Sejak penerapan Pembatasan Sosial Berskala Besar (PSBB, jelas Fajriyah, permintaan BBM di kota-kota besar turun lebih dari 50%, dan penurunan belanja avtur (bahan bakar pesawat) sebesar 50%. Jadi, tegasnya, meskipun harga BBM tetap sama di tengah penurunan harga minyak dunia, Pertamina tetap mengalami kerugian yang cukup besar.
“Maka walaupun harga tetap sama, namun Pertamina mengalami banyak kerugian karena kegiatan operasional (pengolahan, penyimpanan, distribusi dan lain sebagainya) tetap dilakukan dalam rangka menjaga ketersediaan energi,” jelasnya.

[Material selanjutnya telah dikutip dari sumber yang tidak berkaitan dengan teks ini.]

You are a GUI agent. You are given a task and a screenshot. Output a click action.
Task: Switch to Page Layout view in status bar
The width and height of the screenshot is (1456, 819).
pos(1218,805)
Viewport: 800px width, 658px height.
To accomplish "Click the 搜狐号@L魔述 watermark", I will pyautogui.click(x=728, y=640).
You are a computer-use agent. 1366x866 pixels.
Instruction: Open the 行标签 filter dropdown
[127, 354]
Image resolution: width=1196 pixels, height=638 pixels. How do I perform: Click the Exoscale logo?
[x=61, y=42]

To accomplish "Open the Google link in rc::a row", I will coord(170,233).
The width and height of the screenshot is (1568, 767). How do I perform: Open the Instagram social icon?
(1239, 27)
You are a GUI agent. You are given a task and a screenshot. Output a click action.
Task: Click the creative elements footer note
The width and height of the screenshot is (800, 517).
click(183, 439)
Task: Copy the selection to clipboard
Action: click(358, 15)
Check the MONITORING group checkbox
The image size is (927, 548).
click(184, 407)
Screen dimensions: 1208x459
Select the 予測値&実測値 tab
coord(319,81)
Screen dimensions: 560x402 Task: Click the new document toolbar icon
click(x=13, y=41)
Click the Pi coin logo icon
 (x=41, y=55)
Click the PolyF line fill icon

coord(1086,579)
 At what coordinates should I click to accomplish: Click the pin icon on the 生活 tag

Namun pertanyaannya sekarang, bisakah alasan itu menjadi pembenaran atas belum turunnya harga BBM saat ini? Sekali lagi, Rudi Rubandini menegaskan, alasan tersebut sama sekali tidak masuk akal untuk dijadikan pembenaran atas belum turunnya harga BBM.
“Logikanya sederhana. Misalnya saya jual combro. Terus karena perusahaan saya mau hancur, masa combro saya harus dijual mahal? ‘Kan enggak bisa. ‘Kan harga combro tertentu. Harga oncomnya tertentu. Masa karena perusahaan saya mau hancur, saya jual harga mahal. Enggak bisa,” tegasnya.
Sementara itu, hingga detik ini, Kementerian ESDM agaknya belum memberikan keterangan yang terang benderang terkait mengapa harga BBM belum juga turun. Saat dikonfirmasi Alinea.id akan hal tersebut, Kepala Biro Komunikasi Layanan Informasi Publik dan Kerja Sama (KLIK) Kementerian ESDM Agung Pribadi hanya menjawab singkat pesan kami.
“Kami sedang evaluasi dan monitor perkembangan harga, mas. Sementara itu yang bisa kami sampaikan. Terima kasih," ujarnya singkat.